Il periodo universitario lascia il tempo che passa, ma il giovane
Cody Johnson in quel di Corpus Christi si è costruito una reputazione da countryman specialmente su di un palco, e non ha fatto breccia solo tra gli studenti perché si sa, per farsi capire nel mondo degli adulti è necessaria proprio la loro innocenza e poi il suono che è capace di farli regredire, eliminando gli schemi mentali dell’età matura, purificandone lo sguardo dai falsi sentimenti dettati dalla frenesia dell’opulenza con un mix interessante di country-rock e ballate introspettive, un lato acerbo da texano doc su cui puntare e un lato più commerciale da smussare, ma la stoffa c’è e anche il tempo.

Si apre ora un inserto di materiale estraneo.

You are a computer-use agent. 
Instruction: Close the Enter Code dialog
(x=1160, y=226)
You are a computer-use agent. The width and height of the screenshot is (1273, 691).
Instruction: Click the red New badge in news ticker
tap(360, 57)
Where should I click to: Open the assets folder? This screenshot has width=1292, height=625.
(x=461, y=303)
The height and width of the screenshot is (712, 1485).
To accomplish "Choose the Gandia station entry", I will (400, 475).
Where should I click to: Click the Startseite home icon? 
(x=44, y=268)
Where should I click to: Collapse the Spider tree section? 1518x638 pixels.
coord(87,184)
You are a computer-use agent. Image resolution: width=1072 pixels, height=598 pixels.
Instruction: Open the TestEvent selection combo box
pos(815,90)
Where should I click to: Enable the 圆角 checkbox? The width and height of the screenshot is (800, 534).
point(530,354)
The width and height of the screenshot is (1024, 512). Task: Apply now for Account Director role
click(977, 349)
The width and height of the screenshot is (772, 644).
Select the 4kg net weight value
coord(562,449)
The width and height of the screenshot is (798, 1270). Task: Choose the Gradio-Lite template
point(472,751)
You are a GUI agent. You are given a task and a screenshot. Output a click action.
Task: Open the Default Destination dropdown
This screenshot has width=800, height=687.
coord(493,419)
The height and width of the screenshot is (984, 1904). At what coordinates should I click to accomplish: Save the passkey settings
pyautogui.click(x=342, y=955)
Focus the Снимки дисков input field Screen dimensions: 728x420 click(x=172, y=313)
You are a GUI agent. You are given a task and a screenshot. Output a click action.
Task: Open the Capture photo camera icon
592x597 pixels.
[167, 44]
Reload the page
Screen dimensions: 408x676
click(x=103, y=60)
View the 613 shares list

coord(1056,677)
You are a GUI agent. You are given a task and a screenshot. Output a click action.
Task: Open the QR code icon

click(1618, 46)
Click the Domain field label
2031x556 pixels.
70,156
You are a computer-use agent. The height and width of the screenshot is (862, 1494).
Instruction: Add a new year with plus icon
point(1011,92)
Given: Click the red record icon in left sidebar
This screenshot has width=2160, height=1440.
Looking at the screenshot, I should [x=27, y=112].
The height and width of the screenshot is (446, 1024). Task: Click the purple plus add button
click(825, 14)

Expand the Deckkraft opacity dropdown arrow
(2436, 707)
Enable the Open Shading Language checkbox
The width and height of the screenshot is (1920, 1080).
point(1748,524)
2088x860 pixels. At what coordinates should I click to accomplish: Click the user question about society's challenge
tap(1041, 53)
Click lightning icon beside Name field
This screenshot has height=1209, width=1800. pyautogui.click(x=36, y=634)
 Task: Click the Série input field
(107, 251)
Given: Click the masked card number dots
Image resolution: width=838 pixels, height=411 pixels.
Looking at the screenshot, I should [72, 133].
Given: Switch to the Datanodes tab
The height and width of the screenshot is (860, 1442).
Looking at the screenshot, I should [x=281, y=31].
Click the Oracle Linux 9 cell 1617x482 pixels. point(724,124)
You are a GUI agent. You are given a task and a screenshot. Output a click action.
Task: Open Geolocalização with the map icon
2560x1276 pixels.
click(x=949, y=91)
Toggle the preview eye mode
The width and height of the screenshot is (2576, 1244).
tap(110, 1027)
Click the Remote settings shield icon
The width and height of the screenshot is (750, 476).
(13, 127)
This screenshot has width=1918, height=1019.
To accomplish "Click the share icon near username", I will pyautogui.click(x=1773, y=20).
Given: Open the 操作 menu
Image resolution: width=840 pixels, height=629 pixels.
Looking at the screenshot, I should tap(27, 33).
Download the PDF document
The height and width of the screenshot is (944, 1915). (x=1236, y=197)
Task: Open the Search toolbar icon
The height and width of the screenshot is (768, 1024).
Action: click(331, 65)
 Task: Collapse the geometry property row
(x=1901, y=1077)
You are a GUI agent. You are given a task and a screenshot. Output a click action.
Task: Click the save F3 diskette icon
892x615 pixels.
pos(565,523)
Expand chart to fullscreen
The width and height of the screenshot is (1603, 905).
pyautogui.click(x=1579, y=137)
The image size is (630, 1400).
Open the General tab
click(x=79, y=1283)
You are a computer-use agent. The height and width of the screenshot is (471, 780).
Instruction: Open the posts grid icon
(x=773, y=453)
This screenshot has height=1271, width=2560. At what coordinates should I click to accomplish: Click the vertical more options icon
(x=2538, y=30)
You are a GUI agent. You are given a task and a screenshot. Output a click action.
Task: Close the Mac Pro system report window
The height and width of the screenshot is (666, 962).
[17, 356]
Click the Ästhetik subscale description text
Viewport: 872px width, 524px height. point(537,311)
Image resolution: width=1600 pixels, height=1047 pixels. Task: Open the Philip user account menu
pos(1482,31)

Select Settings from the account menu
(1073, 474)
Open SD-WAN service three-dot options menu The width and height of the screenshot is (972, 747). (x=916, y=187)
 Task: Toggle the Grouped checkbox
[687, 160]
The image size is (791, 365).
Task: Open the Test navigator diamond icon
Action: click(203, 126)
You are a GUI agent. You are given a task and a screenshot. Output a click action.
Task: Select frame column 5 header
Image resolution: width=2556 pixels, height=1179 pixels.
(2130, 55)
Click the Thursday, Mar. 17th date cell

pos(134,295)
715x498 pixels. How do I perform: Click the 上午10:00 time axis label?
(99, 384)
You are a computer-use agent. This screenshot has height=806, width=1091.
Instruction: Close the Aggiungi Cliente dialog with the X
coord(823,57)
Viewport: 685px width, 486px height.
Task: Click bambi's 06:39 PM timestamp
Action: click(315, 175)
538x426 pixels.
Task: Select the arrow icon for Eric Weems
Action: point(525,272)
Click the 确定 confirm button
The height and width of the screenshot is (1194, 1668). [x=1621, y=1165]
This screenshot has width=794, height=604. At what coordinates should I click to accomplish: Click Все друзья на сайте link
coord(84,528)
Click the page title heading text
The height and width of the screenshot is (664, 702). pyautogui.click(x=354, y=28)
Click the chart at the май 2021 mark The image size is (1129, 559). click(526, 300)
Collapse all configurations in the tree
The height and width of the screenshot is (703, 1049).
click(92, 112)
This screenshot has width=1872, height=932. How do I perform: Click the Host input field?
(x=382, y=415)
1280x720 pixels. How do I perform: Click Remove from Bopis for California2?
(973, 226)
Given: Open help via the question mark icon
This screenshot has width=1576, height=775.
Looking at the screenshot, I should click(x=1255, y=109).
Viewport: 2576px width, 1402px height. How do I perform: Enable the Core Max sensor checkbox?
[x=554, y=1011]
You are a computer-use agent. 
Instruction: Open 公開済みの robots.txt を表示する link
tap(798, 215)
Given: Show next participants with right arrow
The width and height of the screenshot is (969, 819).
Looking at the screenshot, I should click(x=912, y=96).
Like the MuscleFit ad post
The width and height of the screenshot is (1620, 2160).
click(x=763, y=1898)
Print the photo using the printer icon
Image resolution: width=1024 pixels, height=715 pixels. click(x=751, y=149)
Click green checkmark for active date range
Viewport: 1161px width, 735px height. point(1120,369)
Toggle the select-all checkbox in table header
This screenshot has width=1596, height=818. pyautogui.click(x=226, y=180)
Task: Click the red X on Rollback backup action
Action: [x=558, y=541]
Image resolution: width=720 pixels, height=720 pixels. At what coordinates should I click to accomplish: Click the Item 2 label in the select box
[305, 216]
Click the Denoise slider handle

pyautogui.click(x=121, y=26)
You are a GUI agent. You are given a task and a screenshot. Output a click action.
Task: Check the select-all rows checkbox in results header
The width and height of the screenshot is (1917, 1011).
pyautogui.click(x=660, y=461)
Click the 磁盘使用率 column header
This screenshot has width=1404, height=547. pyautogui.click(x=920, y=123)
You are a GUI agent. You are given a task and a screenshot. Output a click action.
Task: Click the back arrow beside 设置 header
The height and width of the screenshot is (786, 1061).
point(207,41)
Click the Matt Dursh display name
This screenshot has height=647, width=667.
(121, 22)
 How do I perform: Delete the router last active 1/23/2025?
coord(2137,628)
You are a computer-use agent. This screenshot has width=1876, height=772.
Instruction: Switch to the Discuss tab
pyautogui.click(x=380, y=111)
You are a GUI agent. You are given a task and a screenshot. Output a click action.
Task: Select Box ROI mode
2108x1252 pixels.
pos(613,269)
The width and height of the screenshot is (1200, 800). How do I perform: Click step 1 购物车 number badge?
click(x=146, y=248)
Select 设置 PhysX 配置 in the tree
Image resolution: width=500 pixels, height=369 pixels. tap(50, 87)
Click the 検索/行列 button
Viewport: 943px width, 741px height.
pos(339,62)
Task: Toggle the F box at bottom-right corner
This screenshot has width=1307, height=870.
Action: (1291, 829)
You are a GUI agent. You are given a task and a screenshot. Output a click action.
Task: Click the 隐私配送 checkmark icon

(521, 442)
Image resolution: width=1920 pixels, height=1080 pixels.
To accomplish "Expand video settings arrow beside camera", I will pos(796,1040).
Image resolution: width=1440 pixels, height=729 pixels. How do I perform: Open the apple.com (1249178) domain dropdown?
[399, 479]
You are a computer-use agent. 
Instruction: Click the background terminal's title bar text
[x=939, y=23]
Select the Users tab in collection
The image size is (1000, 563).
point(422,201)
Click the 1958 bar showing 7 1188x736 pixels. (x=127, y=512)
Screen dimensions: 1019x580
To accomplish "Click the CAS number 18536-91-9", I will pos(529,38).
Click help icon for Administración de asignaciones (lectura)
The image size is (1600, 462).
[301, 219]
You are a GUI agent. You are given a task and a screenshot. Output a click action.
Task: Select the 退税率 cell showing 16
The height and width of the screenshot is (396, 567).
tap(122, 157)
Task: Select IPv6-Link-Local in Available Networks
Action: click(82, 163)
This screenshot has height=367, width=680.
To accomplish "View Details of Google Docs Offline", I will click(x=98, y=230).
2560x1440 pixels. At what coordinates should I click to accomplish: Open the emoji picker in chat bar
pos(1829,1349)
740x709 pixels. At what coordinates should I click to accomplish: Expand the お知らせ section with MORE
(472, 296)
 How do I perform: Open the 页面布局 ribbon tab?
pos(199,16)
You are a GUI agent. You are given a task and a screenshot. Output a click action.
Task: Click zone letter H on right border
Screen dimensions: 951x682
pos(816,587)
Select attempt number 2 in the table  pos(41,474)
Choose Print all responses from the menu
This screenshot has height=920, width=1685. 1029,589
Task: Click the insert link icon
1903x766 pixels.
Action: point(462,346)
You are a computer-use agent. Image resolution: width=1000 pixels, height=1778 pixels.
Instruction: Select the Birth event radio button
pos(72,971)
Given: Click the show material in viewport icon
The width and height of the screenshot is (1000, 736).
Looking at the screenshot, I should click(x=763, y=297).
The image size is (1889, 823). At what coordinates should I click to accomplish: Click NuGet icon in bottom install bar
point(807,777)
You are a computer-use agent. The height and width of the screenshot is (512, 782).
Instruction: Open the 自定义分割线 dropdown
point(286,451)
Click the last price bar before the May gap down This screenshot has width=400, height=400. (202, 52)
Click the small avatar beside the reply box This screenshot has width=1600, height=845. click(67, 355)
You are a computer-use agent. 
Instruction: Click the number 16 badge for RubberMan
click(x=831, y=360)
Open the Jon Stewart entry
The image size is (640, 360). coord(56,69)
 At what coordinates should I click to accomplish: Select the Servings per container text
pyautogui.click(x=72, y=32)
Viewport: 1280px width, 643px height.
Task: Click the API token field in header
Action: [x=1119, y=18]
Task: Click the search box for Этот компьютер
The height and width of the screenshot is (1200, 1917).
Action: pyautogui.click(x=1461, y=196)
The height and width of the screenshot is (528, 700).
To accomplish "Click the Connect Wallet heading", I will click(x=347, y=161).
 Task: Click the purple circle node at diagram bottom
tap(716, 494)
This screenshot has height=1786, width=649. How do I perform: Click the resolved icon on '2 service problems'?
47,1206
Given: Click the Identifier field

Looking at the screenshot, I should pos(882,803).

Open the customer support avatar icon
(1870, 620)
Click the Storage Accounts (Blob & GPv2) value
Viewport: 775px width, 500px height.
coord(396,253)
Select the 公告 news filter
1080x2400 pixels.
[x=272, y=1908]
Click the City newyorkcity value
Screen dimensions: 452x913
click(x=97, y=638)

Suona la chitarra fin da ragazzino nella casa di Huntsville, dove in un cassetto nasconde almeno un centinaio di canzoni scritte, per una famiglia di musicisti non è poi tanto (sulla carta, perché è toccato a Cody muovere il primo passettino per tentare di vivere della sua musica). Le acque le ha smosse a tal punto da convincere il padre a suonare il basso nel primo abbozzo di band nel 2006, in un progetto che ha portato alla luce un disco
Black & White Label ma mancava un solido chitarrista, così Matt Rogers ha chiarito definitivamente le prospettive della
Cody Johnson band.
Sotto la guida e l’esperienza di Keith Davis hanno registrato ad Austin questo esordio,
Six Strings One Dream, liberi di sbizzarrirsi, i ragazzi hanno arrangiato e improvvisato per giornate intere e Six Strings One Dream sa come farsi voler bene. Bella voce, melodia e ritmo li mette in piazza fin dal brioso inizio di
Another Try e con le gradevolissime
Pretend e
I'm Not Responsible, dove entrano in gioco anche Jeff Smith alla lead guitar e il violino di Chris Whitten, e sebbene la dialettica sentimentale non decolla poi tanto, l’inusitata sensibilità d’animo spinge in su la godibilità di
Six Strings One Dream.
Il piano iniziale di
No Tears In My Eyes affonda nel dolciastro ma Cody tra le lacrime trova il modo di colorarla da texano e il lavoro duro delle fattorie nel West Texas, il sudore e la forza di
Pray for Rain restituiscono un rock splendido tipico del Lone Star State bucolico (gran duetto tra violino e telecaster che infiamma il finale). Peccato per un paio di brani più nella norma, seppur ben arrangiate (
Finally Free,
Nobody To Blame,
Seeing The Light –senz’altro la migliore), perché il finale è bello pimpante, dal country vigoroso dell’ottima
Slam The Door con la partecipazione di Brison Bursey, al bel rock selvaggio di
Texas Kind of Way.
Cody Johnson seppur troppo dedito al sentimentalismo, riesce a conferire a
Six Strings One Dream accenti di giovanile freschezza e un ritmo brioso che fa sperare per il futuro.